# Neural Networks

Neural network is largely considered as the state-of-the-art approach to machine learning, but it should be noted that neural networks is not a single method, such as Logistic Regression or SVMs, but comes in various flavors and forms. Here we develop the theory from the simplest form, a single neuron - perceptron, to a complete ML paradigm called "deep learning".

## A single neuron - "Perceptron"

Perceptron represents a single neuron and gives its name to neural networks, i.e. a network of multiple interconnected neurons.

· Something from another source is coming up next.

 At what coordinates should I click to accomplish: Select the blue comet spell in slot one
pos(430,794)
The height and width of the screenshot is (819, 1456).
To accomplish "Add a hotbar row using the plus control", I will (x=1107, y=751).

Its a function that maps inputs, such as $x_1$ and $x_2$ plus bias $-1$, to the desired output $y$, through nonlinear mapping such as logistic sigmoid, i.e. $y=logsig(w_1x_1+w_2x_2-w_0)$. The neuron "learns" from training data by adjusting its weights, $\vec{w}=(w_0, w_1, w_2)^T$, through gradient descent.



### Demo: Training a single neuron to represent $x_1$ OR $x_2$ logical function
Let's train a single neuron using the gradient rules derived in the lectures. In this example you should try different values for the learning rate and initialization of the network weights. The both affect to speed of convergence.

In [None]:
import numpy as np
import math
import matplotlib.pyplot as plt

# Training data is x_1 OR x_2 function
x = np.array([[0,0],[1,0],[1,1],[0,1]])
y = np.array([[0,1,1,1]]).T

# Training parameters
w_t = [0,0,0] # w1 w2 w0 - good practice is to initialize random (test: [-10,0,0] [-100,0,0])
num_of_epochs = 1000
learning_rate = 0.5

def sigmoid(x):
  return 1 / (1 + math.exp(-x))

MSE = np.zeros([num_of_epochs,1])
for e in range(num_of_epochs):
    for n in range(x.shape[0]):
        y_hat = sigmoid(w_t[0]*x[n,0] + w_t[1]*x[n,1] - w_t[2])
        sigma_sigmoid = sigmoid(y_hat)*(1-sigmoid(y_hat))
        
        sigma_w1 = -2*(y[n]-y_hat)*sigma_sigmoid*x[n,0]
        sigma_w2 = -2*(y[n]-y_hat)*sigma_sigmoid*x[n,1]
        sigma_w0 = 2*(y[n]-y_hat)*sigma_sigmoid

        w_t[0] = w_t[0] - learning_rate*sigma_w1
        w_t[1] = w_t[1] - learning_rate*sigma_w2
        w_t[2] = w_t[2] - learning_rate*sigma_w0
 
    y_h = np.zeros([x.shape[0],1])
    for n in range(x.shape[0]):
        y_h[n] = sigmoid(w_t[0]*x[n,0] + w_t[1]*x[n,1] - w_t[2])
    MSE[e] = np.sum((y-y_h)**2)

print(w_t)
for n in range(x.shape[0]):
    y_h[n] = sigmoid(w_t[0]*x[n,0] + w_t[1]*x[n,1] - w_t[2])
    print(f'GT: y({n})={y[n]} ; Pred: y_h({n})={y_h[n]}')
plt.plot(range(num_of_epochs),MSE)
plt.show()

## A full-connected network

A full-connected neural network ala "Multi-layer Perceptron" is the vanilla ice cream of neural computation.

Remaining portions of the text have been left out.